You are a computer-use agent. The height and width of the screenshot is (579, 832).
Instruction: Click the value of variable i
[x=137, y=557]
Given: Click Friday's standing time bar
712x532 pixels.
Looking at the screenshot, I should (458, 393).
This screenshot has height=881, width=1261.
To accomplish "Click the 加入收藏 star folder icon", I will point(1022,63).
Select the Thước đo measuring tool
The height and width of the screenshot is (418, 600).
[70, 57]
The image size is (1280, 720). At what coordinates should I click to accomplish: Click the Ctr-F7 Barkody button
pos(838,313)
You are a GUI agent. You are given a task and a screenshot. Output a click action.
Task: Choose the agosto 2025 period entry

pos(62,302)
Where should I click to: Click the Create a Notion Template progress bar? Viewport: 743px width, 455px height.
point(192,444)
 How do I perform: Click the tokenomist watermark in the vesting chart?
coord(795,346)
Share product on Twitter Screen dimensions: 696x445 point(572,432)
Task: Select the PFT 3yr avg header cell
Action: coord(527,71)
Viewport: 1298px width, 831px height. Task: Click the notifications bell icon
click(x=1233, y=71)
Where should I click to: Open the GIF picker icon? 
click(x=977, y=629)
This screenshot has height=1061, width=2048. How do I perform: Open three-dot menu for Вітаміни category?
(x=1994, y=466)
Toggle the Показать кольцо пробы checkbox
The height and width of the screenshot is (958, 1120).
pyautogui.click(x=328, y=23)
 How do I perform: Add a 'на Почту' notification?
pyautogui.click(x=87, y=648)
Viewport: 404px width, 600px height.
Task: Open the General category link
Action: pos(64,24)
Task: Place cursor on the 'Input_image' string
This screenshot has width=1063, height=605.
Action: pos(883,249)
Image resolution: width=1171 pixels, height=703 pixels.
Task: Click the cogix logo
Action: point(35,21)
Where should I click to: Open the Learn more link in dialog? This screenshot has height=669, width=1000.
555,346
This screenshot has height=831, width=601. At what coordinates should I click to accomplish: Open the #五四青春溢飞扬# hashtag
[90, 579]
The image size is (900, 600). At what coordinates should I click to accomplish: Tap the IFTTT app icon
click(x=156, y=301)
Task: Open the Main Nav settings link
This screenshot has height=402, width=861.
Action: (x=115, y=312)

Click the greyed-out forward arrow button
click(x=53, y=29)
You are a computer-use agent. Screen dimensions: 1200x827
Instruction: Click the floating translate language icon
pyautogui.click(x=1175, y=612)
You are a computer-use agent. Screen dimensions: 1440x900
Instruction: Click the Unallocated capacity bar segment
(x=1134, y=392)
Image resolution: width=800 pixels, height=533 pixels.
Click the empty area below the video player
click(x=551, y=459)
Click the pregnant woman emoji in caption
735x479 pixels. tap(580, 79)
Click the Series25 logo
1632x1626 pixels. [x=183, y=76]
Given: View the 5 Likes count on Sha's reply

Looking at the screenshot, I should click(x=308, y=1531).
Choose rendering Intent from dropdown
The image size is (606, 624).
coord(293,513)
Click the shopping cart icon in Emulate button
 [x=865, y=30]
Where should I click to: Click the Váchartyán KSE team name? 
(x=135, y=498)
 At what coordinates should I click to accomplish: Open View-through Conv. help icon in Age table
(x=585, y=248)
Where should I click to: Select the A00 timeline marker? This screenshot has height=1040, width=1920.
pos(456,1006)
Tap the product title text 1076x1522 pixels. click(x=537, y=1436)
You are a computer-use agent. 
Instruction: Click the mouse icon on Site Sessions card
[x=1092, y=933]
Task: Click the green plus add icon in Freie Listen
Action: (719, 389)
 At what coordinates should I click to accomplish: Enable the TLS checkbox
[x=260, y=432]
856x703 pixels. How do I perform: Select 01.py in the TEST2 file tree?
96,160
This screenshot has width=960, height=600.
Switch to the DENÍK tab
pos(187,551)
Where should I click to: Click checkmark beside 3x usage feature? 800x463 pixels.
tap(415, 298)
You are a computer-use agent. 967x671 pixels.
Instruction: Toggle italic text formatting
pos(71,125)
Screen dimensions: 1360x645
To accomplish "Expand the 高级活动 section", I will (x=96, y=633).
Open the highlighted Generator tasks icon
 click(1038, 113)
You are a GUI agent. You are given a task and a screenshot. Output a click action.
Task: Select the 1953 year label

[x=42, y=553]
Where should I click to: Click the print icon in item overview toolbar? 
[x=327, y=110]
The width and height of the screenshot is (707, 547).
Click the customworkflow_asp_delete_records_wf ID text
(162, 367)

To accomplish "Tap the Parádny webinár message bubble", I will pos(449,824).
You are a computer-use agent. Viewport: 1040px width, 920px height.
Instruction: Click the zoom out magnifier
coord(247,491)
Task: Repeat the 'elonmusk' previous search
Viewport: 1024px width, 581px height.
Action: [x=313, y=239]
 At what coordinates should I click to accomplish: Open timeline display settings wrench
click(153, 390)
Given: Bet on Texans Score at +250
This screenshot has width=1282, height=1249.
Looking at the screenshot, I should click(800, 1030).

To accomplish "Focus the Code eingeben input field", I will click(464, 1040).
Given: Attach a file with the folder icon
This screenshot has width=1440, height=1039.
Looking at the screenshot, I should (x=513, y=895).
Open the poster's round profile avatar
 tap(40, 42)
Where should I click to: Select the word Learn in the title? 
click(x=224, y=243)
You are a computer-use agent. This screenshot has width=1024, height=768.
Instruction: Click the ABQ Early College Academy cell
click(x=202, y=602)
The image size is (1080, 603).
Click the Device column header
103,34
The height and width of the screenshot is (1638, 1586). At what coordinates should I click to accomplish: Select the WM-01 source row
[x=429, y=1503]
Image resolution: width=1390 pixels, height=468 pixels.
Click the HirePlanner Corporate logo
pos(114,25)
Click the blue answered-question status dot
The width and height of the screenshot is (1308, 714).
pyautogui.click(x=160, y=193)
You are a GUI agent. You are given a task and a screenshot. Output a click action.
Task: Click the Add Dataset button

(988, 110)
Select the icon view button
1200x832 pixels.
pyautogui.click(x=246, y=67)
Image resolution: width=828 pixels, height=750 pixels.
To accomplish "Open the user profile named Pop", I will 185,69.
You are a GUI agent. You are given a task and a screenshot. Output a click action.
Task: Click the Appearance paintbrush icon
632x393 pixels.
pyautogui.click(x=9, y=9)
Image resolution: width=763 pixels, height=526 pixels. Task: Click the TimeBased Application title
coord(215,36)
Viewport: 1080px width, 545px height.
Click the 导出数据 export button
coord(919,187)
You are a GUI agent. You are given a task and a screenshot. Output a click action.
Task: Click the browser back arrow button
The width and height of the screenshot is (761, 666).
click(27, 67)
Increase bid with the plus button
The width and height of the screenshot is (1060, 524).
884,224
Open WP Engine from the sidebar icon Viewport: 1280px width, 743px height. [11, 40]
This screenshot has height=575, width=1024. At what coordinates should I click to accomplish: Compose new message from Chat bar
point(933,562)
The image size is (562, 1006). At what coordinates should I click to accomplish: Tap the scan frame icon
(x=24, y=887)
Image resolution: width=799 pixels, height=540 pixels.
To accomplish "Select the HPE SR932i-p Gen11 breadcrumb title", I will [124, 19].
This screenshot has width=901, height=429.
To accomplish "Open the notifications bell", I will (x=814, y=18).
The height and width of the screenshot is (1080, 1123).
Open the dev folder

-*-*-

→ Requirement
In this exercise, the data above is to be printed exactly.

→ Worked solution
You are a computer-use agent. The height and width of the screenshot is (579, 832).
Instruction: Click the value of variable i
[x=137, y=557]
Given: Click Friday's standing time bar
712x532 pixels.
Looking at the screenshot, I should (458, 393).
This screenshot has height=881, width=1261.
To accomplish "Click the 加入收藏 star folder icon", I will point(1022,63).
Select the Thước đo measuring tool
The height and width of the screenshot is (418, 600).
[70, 57]
The image size is (1280, 720). At what coordinates should I click to accomplish: Click the Ctr-F7 Barkody button
pos(838,313)
You are a GUI agent. You are given a task and a screenshot. Output a click action.
Task: Choose the agosto 2025 period entry

pos(62,302)
Where should I click to: Click the Create a Notion Template progress bar? Viewport: 743px width, 455px height.
point(192,444)
 How do I perform: Click the tokenomist watermark in the vesting chart?
coord(795,346)
Share product on Twitter Screen dimensions: 696x445 point(572,432)
Task: Select the PFT 3yr avg header cell
Action: coord(527,71)
Viewport: 1298px width, 831px height. Task: Click the notifications bell icon
click(x=1233, y=71)
Where should I click to: Open the GIF picker icon? 
click(x=977, y=629)
This screenshot has height=1061, width=2048. How do I perform: Open three-dot menu for Вітаміни category?
(x=1994, y=466)
Toggle the Показать кольцо пробы checkbox
The height and width of the screenshot is (958, 1120).
pyautogui.click(x=328, y=23)
 How do I perform: Add a 'на Почту' notification?
pyautogui.click(x=87, y=648)
Viewport: 404px width, 600px height.
Task: Open the General category link
Action: pos(64,24)
Task: Place cursor on the 'Input_image' string
This screenshot has width=1063, height=605.
Action: pos(883,249)
Image resolution: width=1171 pixels, height=703 pixels.
Task: Click the cogix logo
Action: point(35,21)
Where should I click to: Open the Learn more link in dialog? This screenshot has height=669, width=1000.
555,346
This screenshot has height=831, width=601. At what coordinates should I click to accomplish: Open the #五四青春溢飞扬# hashtag
[90, 579]
The image size is (900, 600). At what coordinates should I click to accomplish: Tap the IFTTT app icon
click(x=156, y=301)
Task: Open the Main Nav settings link
This screenshot has height=402, width=861.
Action: (x=115, y=312)

Click the greyed-out forward arrow button
click(x=53, y=29)
You are a computer-use agent. Screen dimensions: 1200x827
Instruction: Click the floating translate language icon
pyautogui.click(x=1175, y=612)
You are a computer-use agent. Screen dimensions: 1440x900
Instruction: Click the Unallocated capacity bar segment
(x=1134, y=392)
Image resolution: width=800 pixels, height=533 pixels.
Click the empty area below the video player
click(x=551, y=459)
Click the pregnant woman emoji in caption
735x479 pixels. tap(580, 79)
Click the Series25 logo
1632x1626 pixels. [x=183, y=76]
Given: View the 5 Likes count on Sha's reply

Looking at the screenshot, I should click(x=308, y=1531).
Choose rendering Intent from dropdown
The image size is (606, 624).
coord(293,513)
Click the shopping cart icon in Emulate button
 [x=865, y=30]
Where should I click to: Click the Váchartyán KSE team name? 
(x=135, y=498)
 At what coordinates should I click to accomplish: Open View-through Conv. help icon in Age table
(x=585, y=248)
Where should I click to: Select the A00 timeline marker? This screenshot has height=1040, width=1920.
pos(456,1006)
Tap the product title text 1076x1522 pixels. click(x=537, y=1436)
You are a computer-use agent. 
Instruction: Click the mouse icon on Site Sessions card
[x=1092, y=933]
Task: Click the green plus add icon in Freie Listen
Action: (719, 389)
 At what coordinates should I click to accomplish: Enable the TLS checkbox
[x=260, y=432]
856x703 pixels. How do I perform: Select 01.py in the TEST2 file tree?
96,160
This screenshot has width=960, height=600.
Switch to the DENÍK tab
pos(187,551)
Where should I click to: Click checkmark beside 3x usage feature? 800x463 pixels.
tap(415, 298)
You are a computer-use agent. 967x671 pixels.
Instruction: Toggle italic text formatting
pos(71,125)
Screen dimensions: 1360x645
To accomplish "Expand the 高级活动 section", I will (x=96, y=633).
Open the highlighted Generator tasks icon
 click(1038, 113)
You are a GUI agent. You are given a task and a screenshot. Output a click action.
Task: Select the 1953 year label

[x=42, y=553]
Where should I click to: Click the print icon in item overview toolbar? 
[x=327, y=110]
The width and height of the screenshot is (707, 547).
Click the customworkflow_asp_delete_records_wf ID text
(162, 367)

To accomplish "Tap the Parádny webinár message bubble", I will pos(449,824).
You are a computer-use agent. Viewport: 1040px width, 920px height.
Instruction: Click the zoom out magnifier
coord(247,491)
Task: Repeat the 'elonmusk' previous search
Viewport: 1024px width, 581px height.
Action: [x=313, y=239]
 At what coordinates should I click to accomplish: Open timeline display settings wrench
click(153, 390)
Given: Bet on Texans Score at +250
This screenshot has width=1282, height=1249.
Looking at the screenshot, I should click(800, 1030).

To accomplish "Focus the Code eingeben input field", I will click(464, 1040).
Given: Attach a file with the folder icon
This screenshot has width=1440, height=1039.
Looking at the screenshot, I should (x=513, y=895).
Open the poster's round profile avatar
 tap(40, 42)
Where should I click to: Select the word Learn in the title? 
click(x=224, y=243)
You are a computer-use agent. This screenshot has width=1024, height=768.
Instruction: Click the ABQ Early College Academy cell
click(x=202, y=602)
The image size is (1080, 603).
Click the Device column header
103,34
The height and width of the screenshot is (1638, 1586). At what coordinates should I click to accomplish: Select the WM-01 source row
[x=429, y=1503]
Image resolution: width=1390 pixels, height=468 pixels.
Click the HirePlanner Corporate logo
pos(114,25)
Click the blue answered-question status dot
The width and height of the screenshot is (1308, 714).
pyautogui.click(x=160, y=193)
You are a GUI agent. You are given a task and a screenshot. Output a click action.
Task: Click the Add Dataset button

(988, 110)
Select the icon view button
1200x832 pixels.
pyautogui.click(x=246, y=67)
Image resolution: width=828 pixels, height=750 pixels.
To accomplish "Open the user profile named Pop", I will 185,69.
You are a GUI agent. You are given a task and a screenshot. Output a click action.
Task: Click the Appearance paintbrush icon
632x393 pixels.
pyautogui.click(x=9, y=9)
Image resolution: width=763 pixels, height=526 pixels. Task: Click the TimeBased Application title
coord(215,36)
Viewport: 1080px width, 545px height.
Click the 导出数据 export button
coord(919,187)
You are a GUI agent. You are given a task and a screenshot. Output a click action.
Task: Click the browser back arrow button
The width and height of the screenshot is (761, 666).
click(27, 67)
Increase bid with the plus button
The width and height of the screenshot is (1060, 524).
884,224
Open WP Engine from the sidebar icon Viewport: 1280px width, 743px height. [11, 40]
This screenshot has height=575, width=1024. At what coordinates should I click to accomplish: Compose new message from Chat bar
point(933,562)
The image size is (562, 1006). At what coordinates should I click to accomplish: Tap the scan frame icon
(x=24, y=887)
Image resolution: width=799 pixels, height=540 pixels.
To accomplish "Select the HPE SR932i-p Gen11 breadcrumb title", I will [124, 19].
This screenshot has width=901, height=429.
To accomplish "Open the notifications bell", I will (x=814, y=18).
The height and width of the screenshot is (1080, 1123).
Open the dev folder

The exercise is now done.